我们要开始修正这种社会化的完美主义,而且我们必须要将这件事同建立女性情谊结合起来,这样才能让女孩们知道她们并不孤单。因为再努力的尝试也无法修补一个损坏的系统。我没法告诉你有多少女性跟我说过:"我害怕举手发言,我害怕问问题,因为我不想当那唯一一个听不懂的人,那个唯一还在困惑的人。”当我们在教女孩要勇敢时,我们还组建了一个支持网络来鼓舞她们,她们会创造出很棒的东西,这是我每天亲眼目睹的。举个例子,我们那儿有两个高中学生制作了一个名叫“卫生棉逃亡”的游戏——对,卫生棉逃亡——以此在游戏中反抗生理期禁忌和性别歧视。或是“叙利亚难民”, 设计的女孩通过开发一款帮助美国人了解投票的app,勇敢地表达了她对新国家的爱。还有一个16岁的女孩,她开发了一套算法来帮助检测癌症是良性还是恶性,希望能借此拯救她患癌父亲的生命。这仅仅是数千个例子中的三个,有数千个女孩被培养为能够接受不完美,她们学会了如何不断尝试,学会了如何持之以恒。无论她们未来会成为程序员还是下一个希拉里·克林顿或碧昂斯,她们都不会再拖延自己的梦想了。

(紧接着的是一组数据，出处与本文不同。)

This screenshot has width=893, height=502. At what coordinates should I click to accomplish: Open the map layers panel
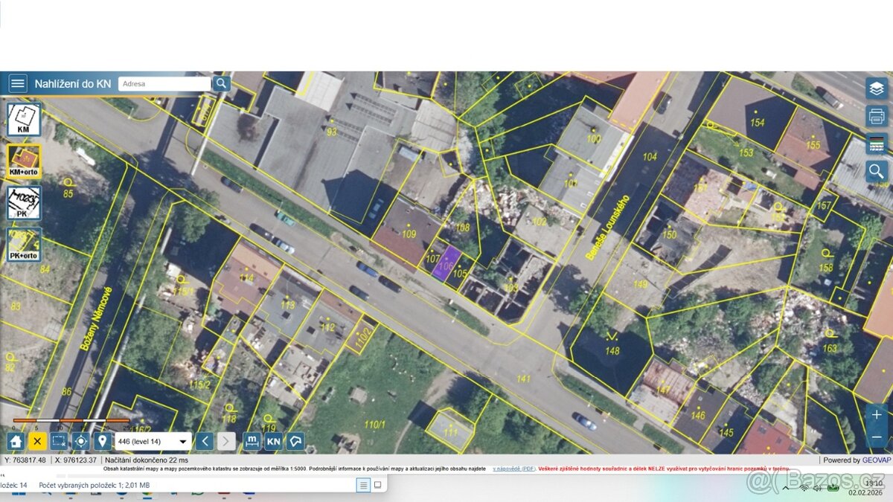tap(877, 89)
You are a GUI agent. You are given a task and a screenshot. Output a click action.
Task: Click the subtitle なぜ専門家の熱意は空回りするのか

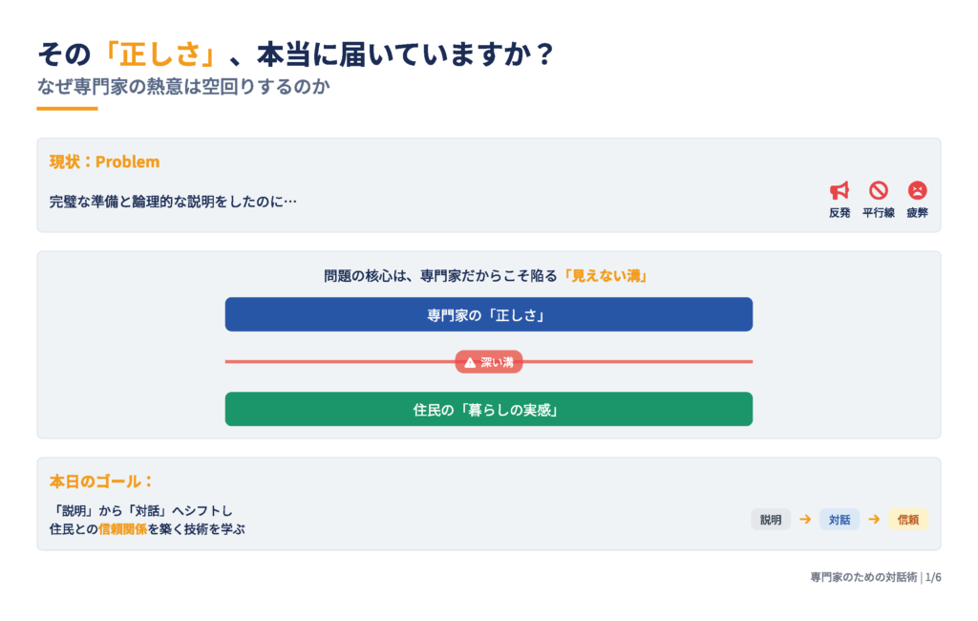click(x=183, y=86)
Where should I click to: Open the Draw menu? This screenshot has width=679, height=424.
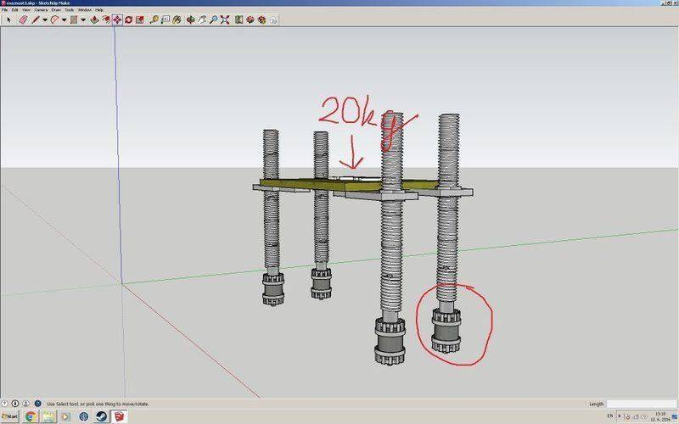click(x=55, y=9)
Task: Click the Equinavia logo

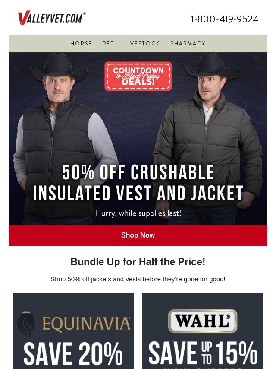Action: (x=74, y=323)
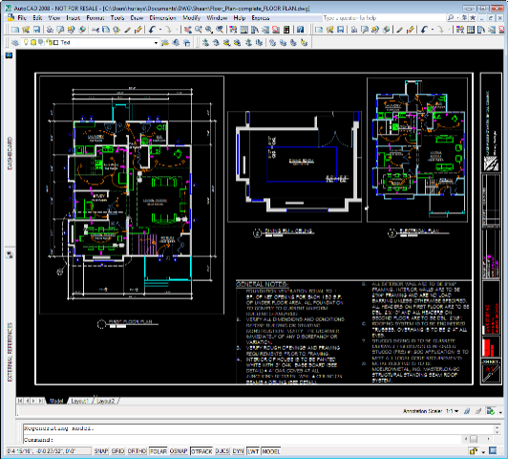Click the DYN status bar button
Image resolution: width=508 pixels, height=459 pixels.
[x=238, y=451]
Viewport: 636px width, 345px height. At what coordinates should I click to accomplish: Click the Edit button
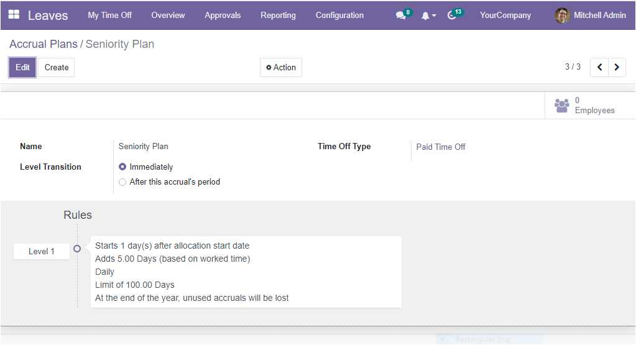(x=22, y=68)
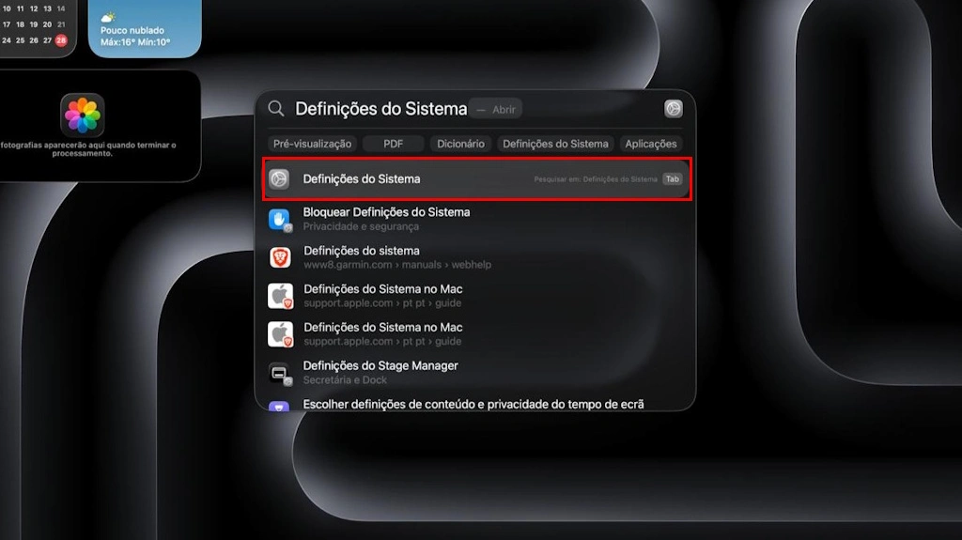Click the first Apple support result icon
This screenshot has width=962, height=540.
coord(280,296)

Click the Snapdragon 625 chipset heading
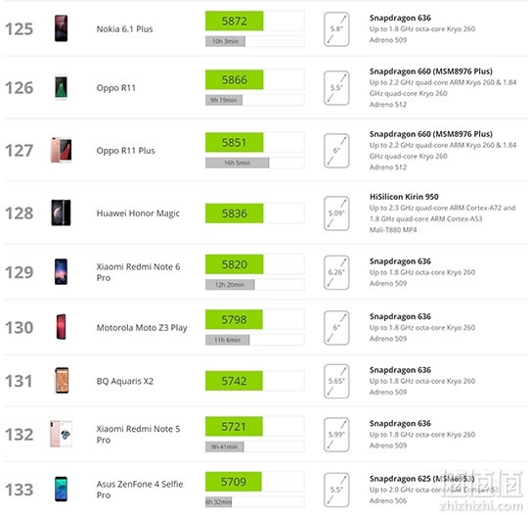[x=421, y=479]
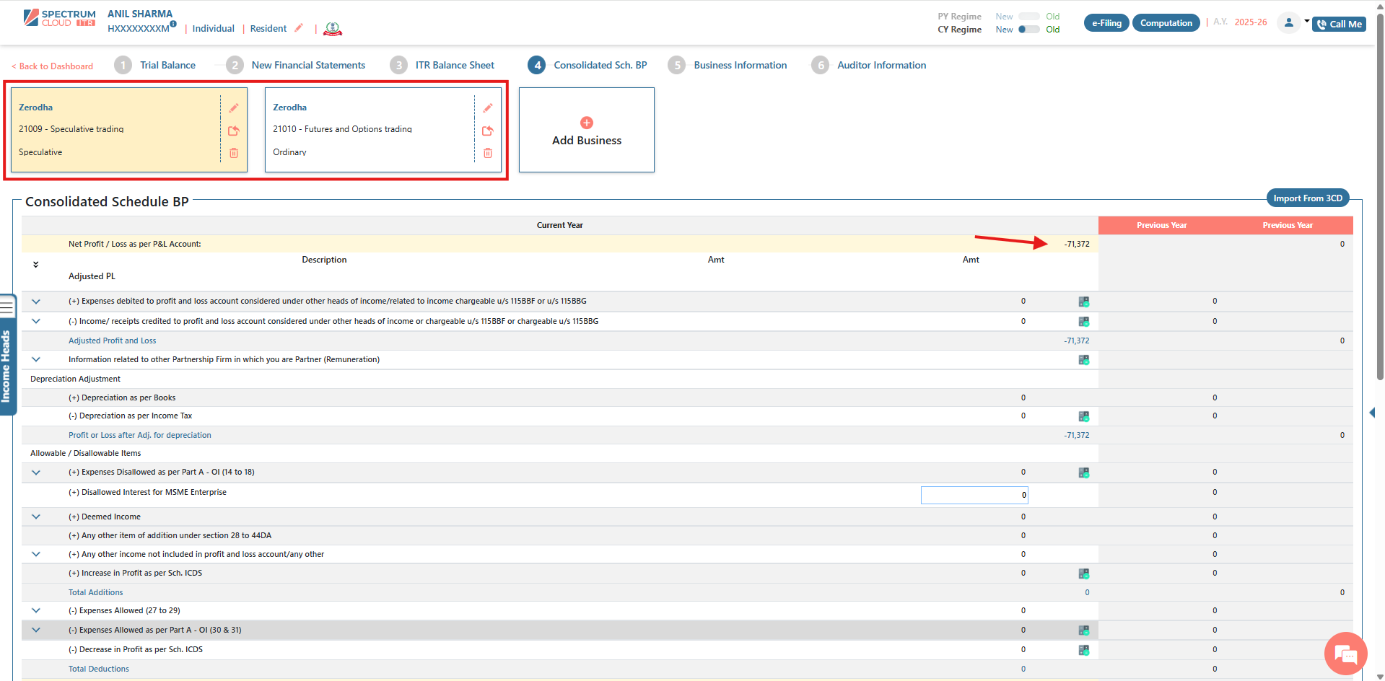Open the chat support bubble
This screenshot has height=681, width=1385.
[1345, 654]
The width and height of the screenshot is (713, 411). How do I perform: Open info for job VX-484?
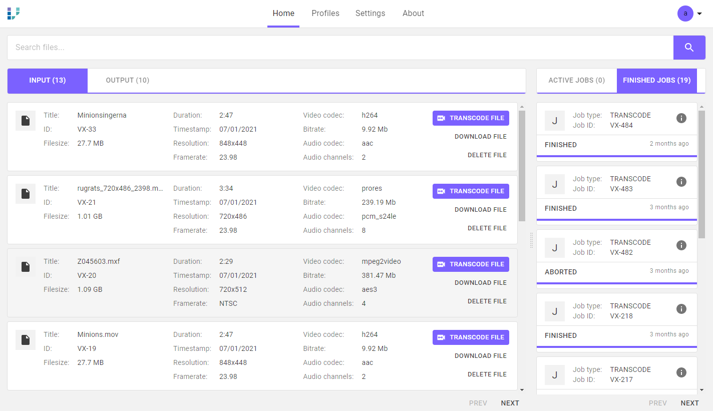681,118
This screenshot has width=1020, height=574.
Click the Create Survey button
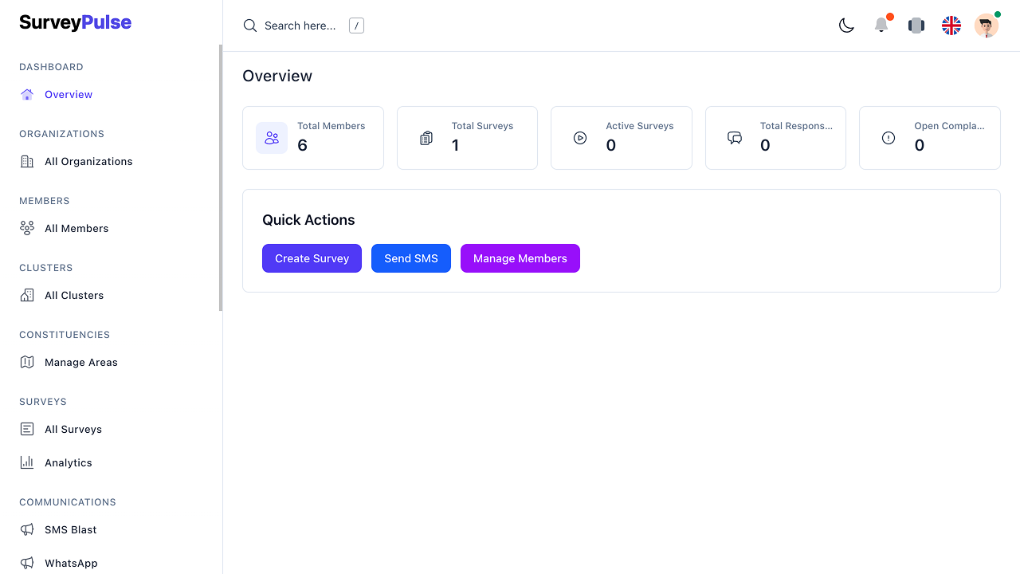(312, 258)
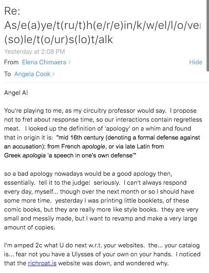Click the vertical scrollbar thumb
This screenshot has width=209, height=273.
[208, 35]
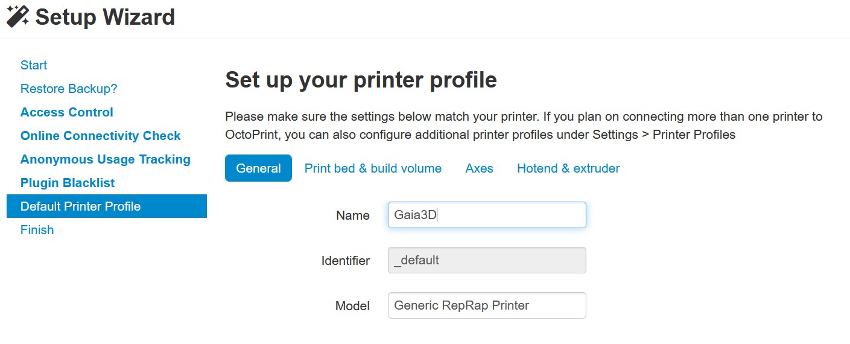The width and height of the screenshot is (850, 344).
Task: Focus the Name field containing Gaia3D
Action: 487,215
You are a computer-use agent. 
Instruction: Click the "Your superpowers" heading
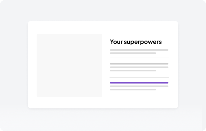[136, 42]
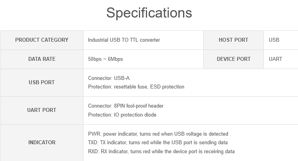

And those dreams have never been more important for our country. For the American economy, for any economy to grow, to truly innovate, we cannot leave behind half our population. We have to socialize our girls to be comfortable with imperfection, and we've got to do it now. We cannot wait for them to learn how to be brave like I did when I was 33 years old. We have to teach them to be brave in schools and early in their careers, when it has the most potential to impact their lives and the lives of others, and we have to show them that they will be loved and accepted not for being perfect but for being courageous. And so I need each of you to tell every young woman you know—your sister, your niece, your employee, your colleague—to be comfortable with imperfection, because when we teach girls to be imperfect, and we help them leverage it, we will build a movement of young women who are brave and who will build a better world for themselves and for each and every one of us.

而这些梦想从未对我们国家如此重要。对美国的经济,对任何想要增长、想真正创新的经济,我们都不能丢下(女性所占的)半数人口。我们得教会女孩们去接纳自己的缺陷,而且我们现在就要开始着手去做。我们不能等到她们像我一样,33岁才开始学着勇敢。我们必须在学校里就教她们勇敢,在她们初入职场时就教她们勇敢,因为这些是最能够影响到她们的人生以及其他人人生的时期。我们要让她们知道自己会被爱、被接受,并不是因为她们完美无缺,而是因为勇敢。所以我需要你们每个人去告诉你认识的每一位年轻女性——你的姐妹、侄女、雇员、同事——接受不完美,因为只有当我们教会了女孩接受不完美,并且帮助她们运用勇气的时候,我们才能形成一股年轻的、勇敢的女性的力量,而她们也将为自己、为我们中的每个人建造一个更好的世界。